Yalies may remember Lieberman, a political science major, as the host of “Campus Cuisine,” a 30-minute public television show that centered around social events. This very concept is what Lieberman hopes to offer to the world of culinary media, targeting the under-30 demographic, with menus for barbeques, happy hours and dates. His first book will be published by Hyperion, the publisher of all three aforementioned celebrity chefs, and is expected to come out next August.
“I think social situations are the best reason to get in the kitchen,” Lieberman said. “I know it’s a big world, and there’s only so much I can do, but if I can get a few people excited about good food, that’ll be very rewarding.”
Each day, Lieberman said he is “keeping the ball rolling” by testing hundreds of recipes for his December deadline and meeting with his literary and broadcast agents. He is tentatively scheduled to appear on Barbara Walters’ daytime talk show “The View” and is currently trying to develop a show with Optomen, the former production company of Jamie Oliver.
“We’re going for the younger angle, like the young person in the big city,” Lieberman said.
Lieberman’s good luck came shortly after The New York Times ran a story on college cuisine on the front page of its dining section. Soon after, he was contacted by book publishers, MTV, David Letterman and Jay Leno. And so from only six 30-minute public-access cooking shows and a little newspaper called The New York Times, Lieberman abandoned his postgraduate plans of taking a year off to travel cross-country.
Many of these initial opportunities fell through, but Lieberman has still kept afloat on what he calls a “good opportunity” and a “positive outlook.” He wrote an article for Gourmet Magazine’s food and television issue and even provided a recipe for “Dave’s Marinated Salmon” (using soy sauce, hoisin sauce, scallion, ginger and garlic).

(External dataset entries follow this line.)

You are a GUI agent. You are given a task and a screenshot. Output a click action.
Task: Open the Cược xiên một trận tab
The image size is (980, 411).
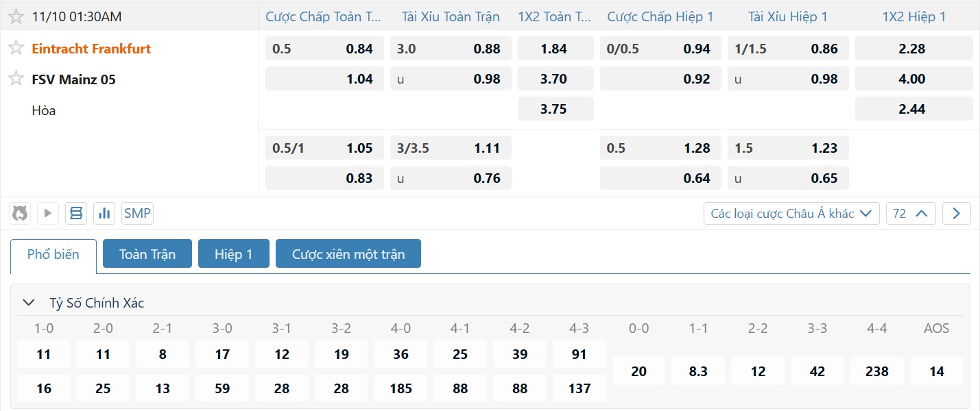pos(348,254)
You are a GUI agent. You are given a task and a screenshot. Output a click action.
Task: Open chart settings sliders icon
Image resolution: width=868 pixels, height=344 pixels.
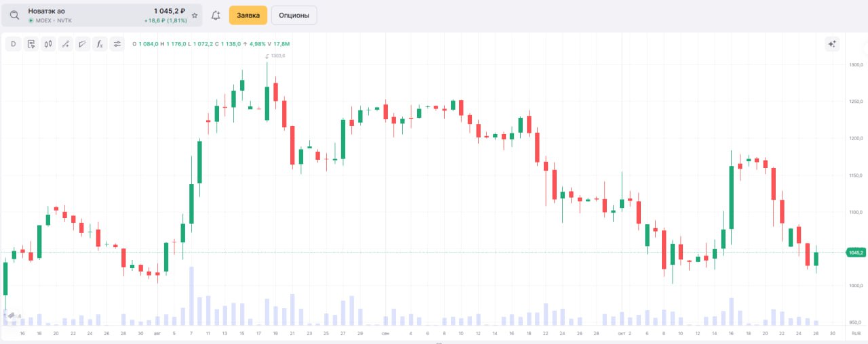[117, 44]
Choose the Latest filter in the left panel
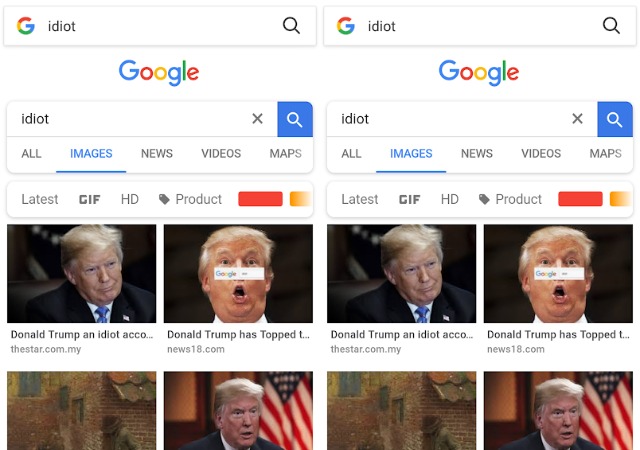 [40, 199]
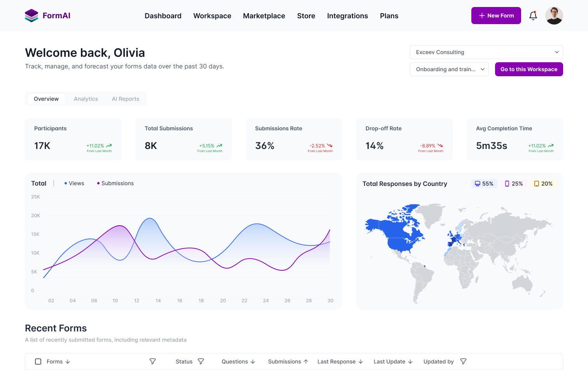This screenshot has width=588, height=382.
Task: Open the filter on the Status column
Action: point(201,361)
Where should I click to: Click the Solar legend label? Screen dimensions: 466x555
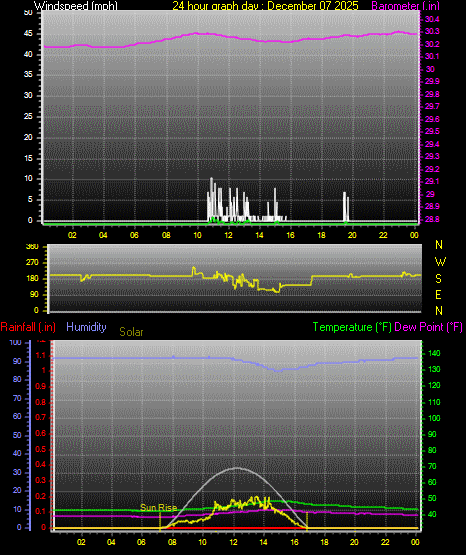(131, 332)
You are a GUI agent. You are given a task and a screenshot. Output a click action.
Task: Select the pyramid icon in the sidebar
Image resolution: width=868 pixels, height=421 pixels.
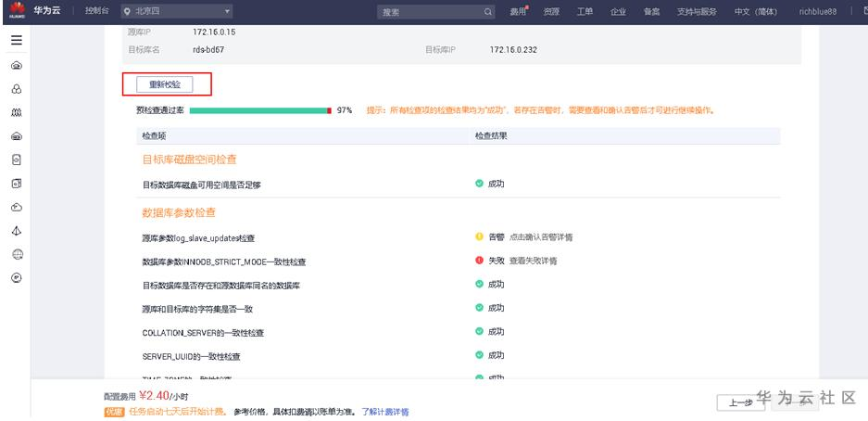click(17, 230)
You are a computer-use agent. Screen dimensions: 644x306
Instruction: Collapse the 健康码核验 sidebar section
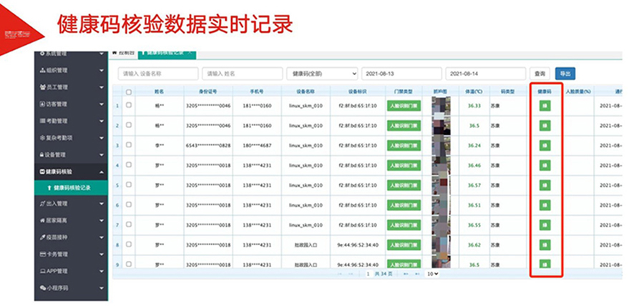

The editor, Ruth Reichl, once one of the most feared New York Times restaurant critics, wrote of Lieberman, “You can watch the star machinery shift into high gear as it welcomes the next young television chef.” (Lieberman’s response: “Yeah, all right — if she says so.”)

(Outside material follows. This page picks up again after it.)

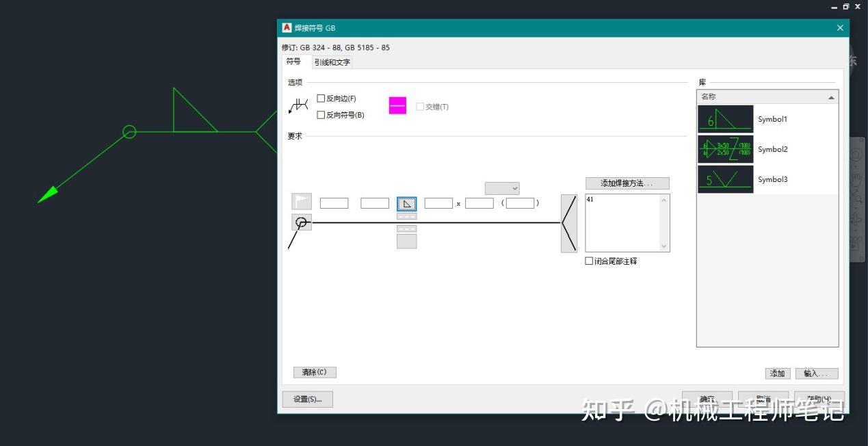Select the field weld flag icon
This screenshot has height=446, width=868.
click(302, 202)
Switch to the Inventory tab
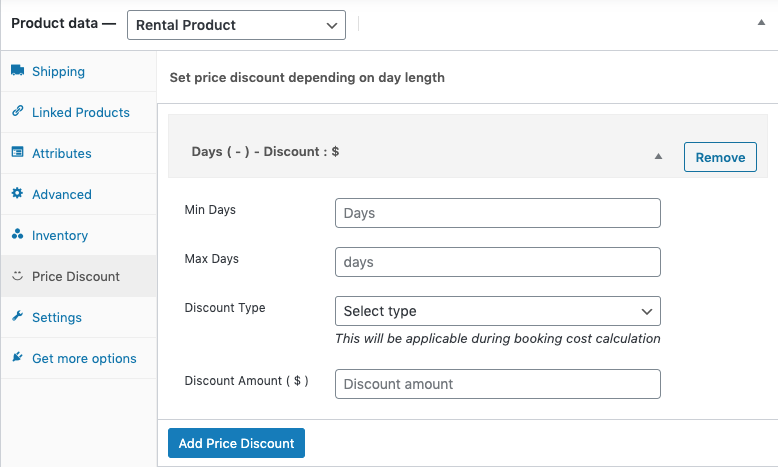The width and height of the screenshot is (778, 467). pyautogui.click(x=60, y=236)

Sondra Haller, associate master of Jonathan Edwards College, still keeps in contact with Lieberman and fondly remembers the food he cooked at house parties and Mellon dinners when he was a resident in the college.
“He is very knowledgeable and resourceful,” Haller said. “I have no doubt he will be successful.”
Barbara Goddard, Jonathan Edwards’ assistant to the master, gleefully remembers how Lieberman taught her to make hamburgers.
Yet despite the glossy lifestyle that is New York publishing, Lieberman said he still feels fortunate to have gotten this far, and remains cautious. He readily admits that he must prove himself before anything can happen.
“It’s all very speculative at this point,” Lieberman said. “I’m anxious to make it the best it can be.”
I’m not sure if Dave Lieberman is cool or not. He didn’t have any wacky exclamations, and he didn’t capture the seduction that Nigella Lawson embodied when she admitted to eating mangoes in the bathtub. But then again, while it may seem that the world doesn’t need one more celebrity chef — does it really need another political science major from Yale?